Ironically, Ford this week launched production of the 2015 F-150, an all-new version replacing its traditional steel body with one made of lightweight aluminum. The reduction of as much as 750 pounds mass should increase fuel economy by anywhere from 5 percent to 20 percent, according to Fields, once the EPA issues its formal test results later this month.
When the truck was being developed, surging gas prices to record levels were expected to be a big draw for America's best-selling vehicle. But at $3 a gallon and falling, will potential buyers care enough to offset concerns about the new F-150's potentially higher maintenance and repair costs?
General Motors, meanwhile, is launching a pair of downsized trucks, the new Chevrolet Colorado and GMC Canyon models, that also were aimed at buyers who needed a pickup with better mileage.

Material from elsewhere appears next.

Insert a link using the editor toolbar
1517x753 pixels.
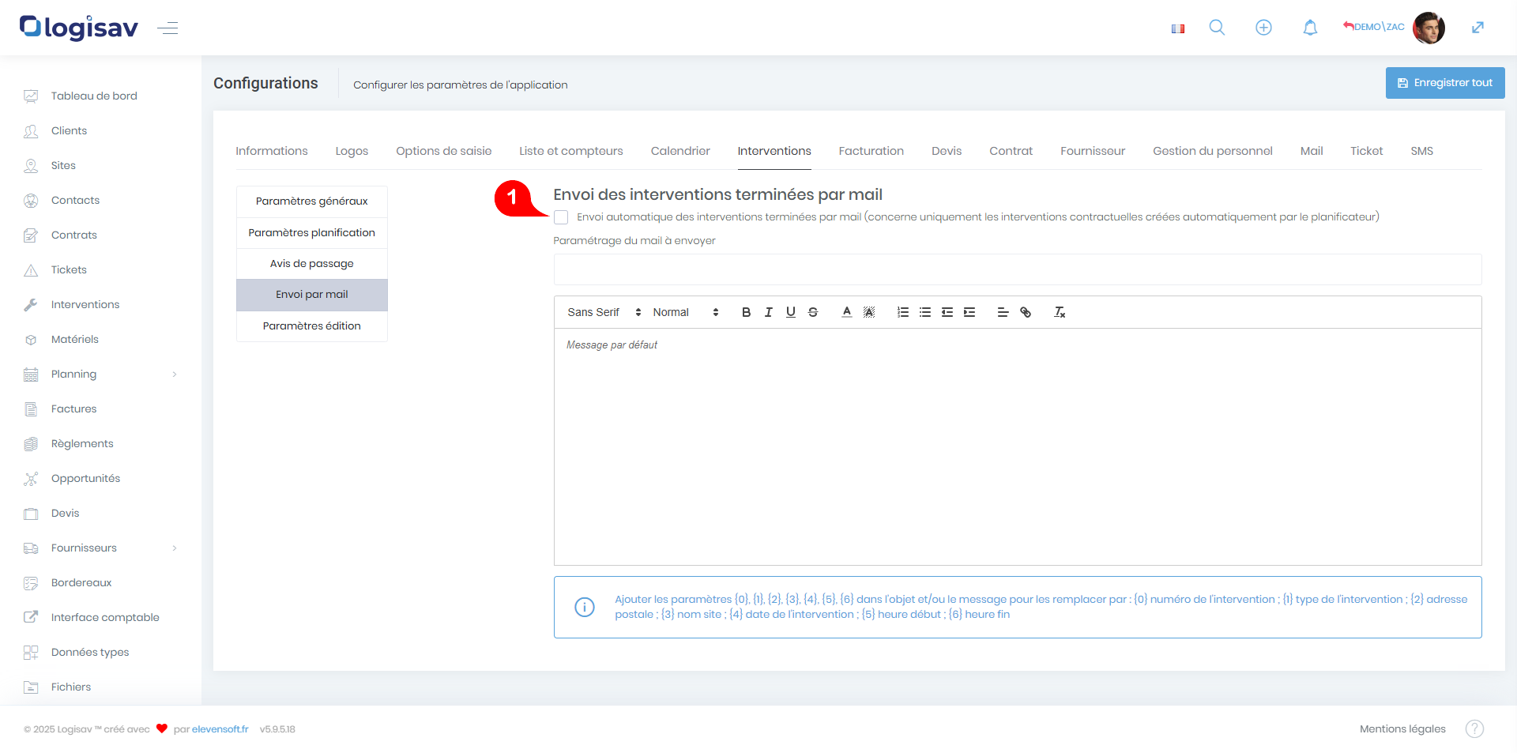point(1026,312)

GM’s global product development chief Mark Reuss said you cannot make long-term plans based on short-term blips. He stressed that despite the current respite, gas prices are certain to bounce back up again in the not-too-distant future.

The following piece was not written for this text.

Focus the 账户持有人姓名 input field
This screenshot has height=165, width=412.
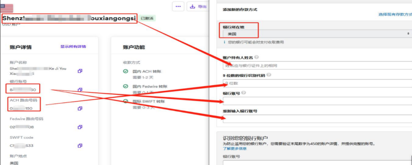[x=317, y=65]
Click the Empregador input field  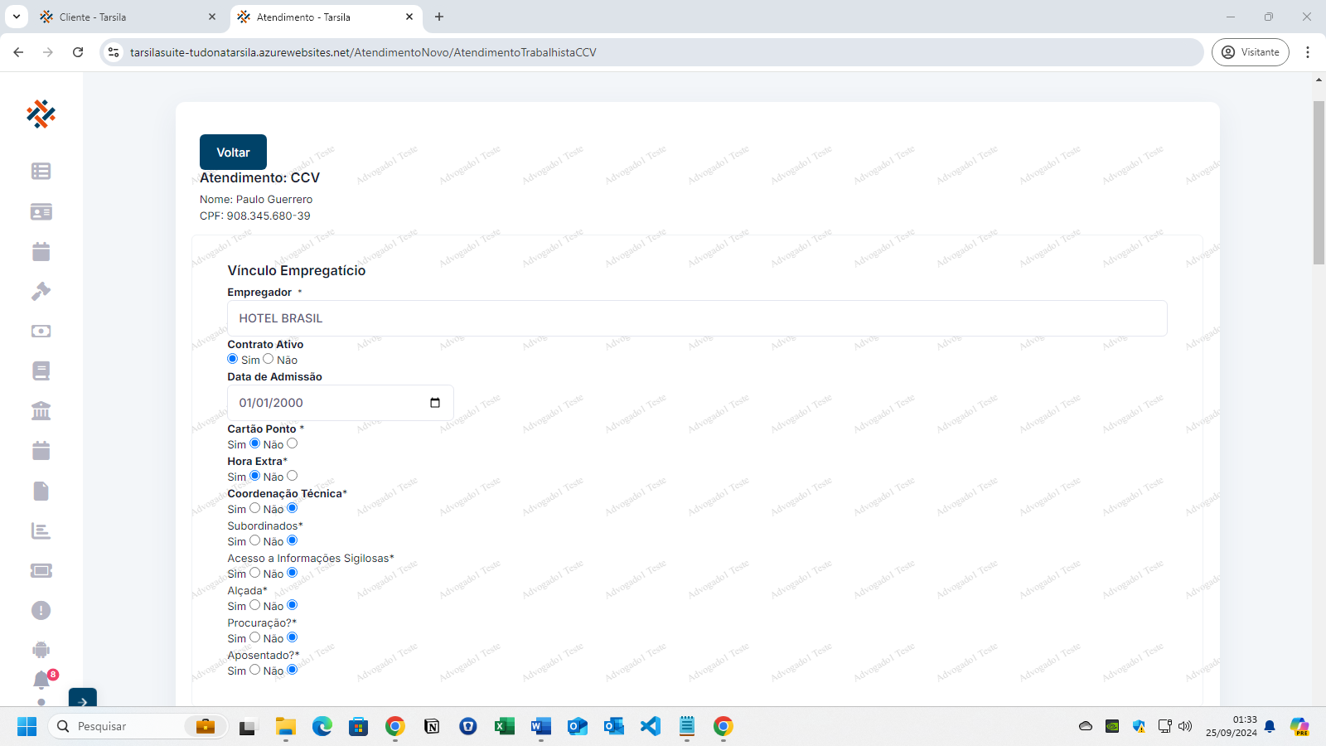coord(696,318)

In the meantime, however, oil prices still haven't bottomed out, said the International Energy Agency in a new report that calls the decline in oil a "new chapter in the history" of energy.
Reuss also sees the surge in sales of trucks and other, less fuel-efficient vehicles as more an aberration than trend, insisting there has been “a permanent change” in the public mindset against “wasteful” vehicles.
UMTRI researcher Sivak noted that the decline in average fuel economy would have been much worse if not for the better mileage of even the biggest new trucks coming to market today. A diesel version of the Colorado pickup Chevrolet is planning is expected to get better than 30 mpg.
Not everyone is so upbeat. Some observers worry the industry will fall far short of tough new mileage mandates, such as the 54.5 mpg Corporate Average Fuel Economy target for 2025. "If consumers decide they don't want to pay the extra cost of a more fuel-efficient vehicle because it doesn't pencil in, it could make it difficult...to improve fuel economy and reduce emissions," said IHS Automotive senior analyst Stephanie Brinley.
Manufacturers are finding themselves diverting some of the profits from the sale of those big trucks to prop up demand for more efficient vehicles – especially hybrid and plug-based models such as the Ford Focus Electric. The maker trimmed $6,000 off the MSRP of its compact battery-electric vehicle last month, on top of an earlier $4,000 cut.
Compounding the industry’s challenge, manufacturers must also meet strict mandates set out by California regulators, including minimum sales targets for so-called Zero-Emissions Vehicles, such as the Focus Electric, the Tesla Model S and the upcoming hydrogen fuel cell vehicles Honda and Toyota plan to launch next year. Recent sales trends suggest that complying with the rules will be costly and difficult.
So, while lower fuel prices may be great for the American consumer, the GM layoffs and the discounting of small cars and electric vehicles reveals the latest trend has its downside.